Using an algorithm to illustrate the problem using the heap scenes
leetecode-215
Introduction to the heap
Small root pile: the value of the parent node is less than or equal to the value of the child node
Large root pile: the value of the parent node is greater than or equal to the value of the child node
Heap storage
This is particularly worth mentioning, because it is related to the subsequent implementation. Generally, it is stored in an array. The priority queue in Java is stored in an Object[] array; although the heap is a complete binary tree, it is generally not stored in a tree structure, precisely because it is a complete binary tree, which has many special properties. It happens to be stored in an array.
The most critical properties here are:
1) The subscript of the parent node of node i is (i–1)/2;
2) The subscripts of the left and right child nodes of node i are 2 * i + 1 and 2 * i + 2 respectively
Heap operation
Insert: Insert at the end of the heap, and then adjust from bottom to top; adjust it once to become orderly, and the time complexity is o(logn)
private static void siftUp(int[] heap, int i) {
if (i <= 0) return;
// 父节点
int parent = (i - 1) / 2;
if (heap[parent] > heap[i]) {
int t = heap[i];
heap[i] = heap[parent];
heap[parent] = t;
siftUp(heap, parent); // 递归往上
}
}
Delete: Generally pop up the top element of the heap, then replace the top element with the last element, and then adjust downwards. The time complexity is also o(logn)

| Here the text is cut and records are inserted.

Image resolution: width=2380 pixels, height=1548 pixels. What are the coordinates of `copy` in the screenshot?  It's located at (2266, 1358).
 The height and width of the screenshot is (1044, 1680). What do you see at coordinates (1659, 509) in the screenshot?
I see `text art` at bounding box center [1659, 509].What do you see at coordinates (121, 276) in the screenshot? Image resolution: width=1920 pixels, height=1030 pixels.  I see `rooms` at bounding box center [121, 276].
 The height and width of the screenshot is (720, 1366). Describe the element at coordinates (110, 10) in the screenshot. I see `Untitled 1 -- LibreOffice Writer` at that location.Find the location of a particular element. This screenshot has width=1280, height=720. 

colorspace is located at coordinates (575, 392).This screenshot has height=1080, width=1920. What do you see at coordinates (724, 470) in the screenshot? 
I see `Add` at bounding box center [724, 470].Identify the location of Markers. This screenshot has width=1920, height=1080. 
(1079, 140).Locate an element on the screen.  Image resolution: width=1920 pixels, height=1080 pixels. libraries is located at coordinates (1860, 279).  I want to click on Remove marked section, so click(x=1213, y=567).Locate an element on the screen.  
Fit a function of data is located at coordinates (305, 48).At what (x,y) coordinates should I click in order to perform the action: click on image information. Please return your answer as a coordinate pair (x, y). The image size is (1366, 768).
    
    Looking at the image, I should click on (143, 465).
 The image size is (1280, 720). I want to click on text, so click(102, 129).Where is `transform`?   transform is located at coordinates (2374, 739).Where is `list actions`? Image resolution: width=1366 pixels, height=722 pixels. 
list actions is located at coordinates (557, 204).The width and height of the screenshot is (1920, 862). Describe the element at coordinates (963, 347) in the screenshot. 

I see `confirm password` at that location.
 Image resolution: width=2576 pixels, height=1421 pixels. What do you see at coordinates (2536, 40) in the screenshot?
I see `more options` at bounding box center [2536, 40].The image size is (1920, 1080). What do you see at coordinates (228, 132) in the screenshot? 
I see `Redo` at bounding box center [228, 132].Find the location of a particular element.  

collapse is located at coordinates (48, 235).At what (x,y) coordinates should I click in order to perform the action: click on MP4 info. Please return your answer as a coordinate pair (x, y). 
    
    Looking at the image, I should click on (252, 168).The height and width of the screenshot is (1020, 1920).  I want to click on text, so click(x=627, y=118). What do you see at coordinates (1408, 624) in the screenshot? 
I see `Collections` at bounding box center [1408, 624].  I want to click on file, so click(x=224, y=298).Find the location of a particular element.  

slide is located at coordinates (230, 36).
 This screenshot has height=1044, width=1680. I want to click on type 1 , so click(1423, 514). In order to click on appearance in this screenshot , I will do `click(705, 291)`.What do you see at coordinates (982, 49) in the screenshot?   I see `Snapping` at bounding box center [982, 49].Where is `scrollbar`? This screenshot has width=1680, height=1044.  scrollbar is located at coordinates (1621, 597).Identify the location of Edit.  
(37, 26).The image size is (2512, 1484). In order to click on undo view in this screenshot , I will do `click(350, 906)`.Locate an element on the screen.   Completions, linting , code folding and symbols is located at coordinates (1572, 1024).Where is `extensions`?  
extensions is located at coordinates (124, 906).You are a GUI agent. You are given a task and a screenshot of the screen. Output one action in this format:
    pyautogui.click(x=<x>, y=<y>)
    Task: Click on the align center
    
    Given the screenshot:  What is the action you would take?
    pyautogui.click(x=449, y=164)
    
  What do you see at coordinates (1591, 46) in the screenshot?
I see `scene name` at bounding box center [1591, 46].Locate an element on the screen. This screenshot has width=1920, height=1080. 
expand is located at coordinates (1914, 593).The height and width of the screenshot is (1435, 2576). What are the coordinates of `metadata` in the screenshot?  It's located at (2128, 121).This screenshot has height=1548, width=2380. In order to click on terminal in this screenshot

private static void siftDown(int[] heap, int i) {
// 写一个递归的方式
int left = i * 2 + 1;
int right = i * 2 + 2;
int minIndex = getMinIndex(heap, i, left, right);
if (minIndex != i) {
int tem = heap[i];
heap[i] = heap[minIndex];
heap[minIndex] = tem;
// 递归调整子节点
siftDown(heap, minIndex);
}
}
private static int getMinIndex(int[] heap, int i, int left, int right) {
int minIndex = i;
if (left < size && heap[left] < heap[i]) {
minIndex = left;
}
if (right < size && heap[right] < heap[minIndex]) {
minIndex = right;
}
return minIndex;
}
Implementation of the heap
Adjustment heap/construction heap
Start adjustment from i = n/2-1 node, after which all are leaf nodes
private static void heapIfy(int[] heap) {
// 最后一个非叶子节点开始调整
int i = size / 2 - 1;
for (; i >= 0; i--) {
siftDown(heap, i);
}
}
to sum up
The structure of piles seems scary, but it feels very rare. But if you really understand it, you will find that it is very well implemented. It essentially has only two operations:
1) Adjust downwards and
2) Adjust upwards.
In addition, these two operations have non-recursive implementations. If you are interested, you can think about and implement them.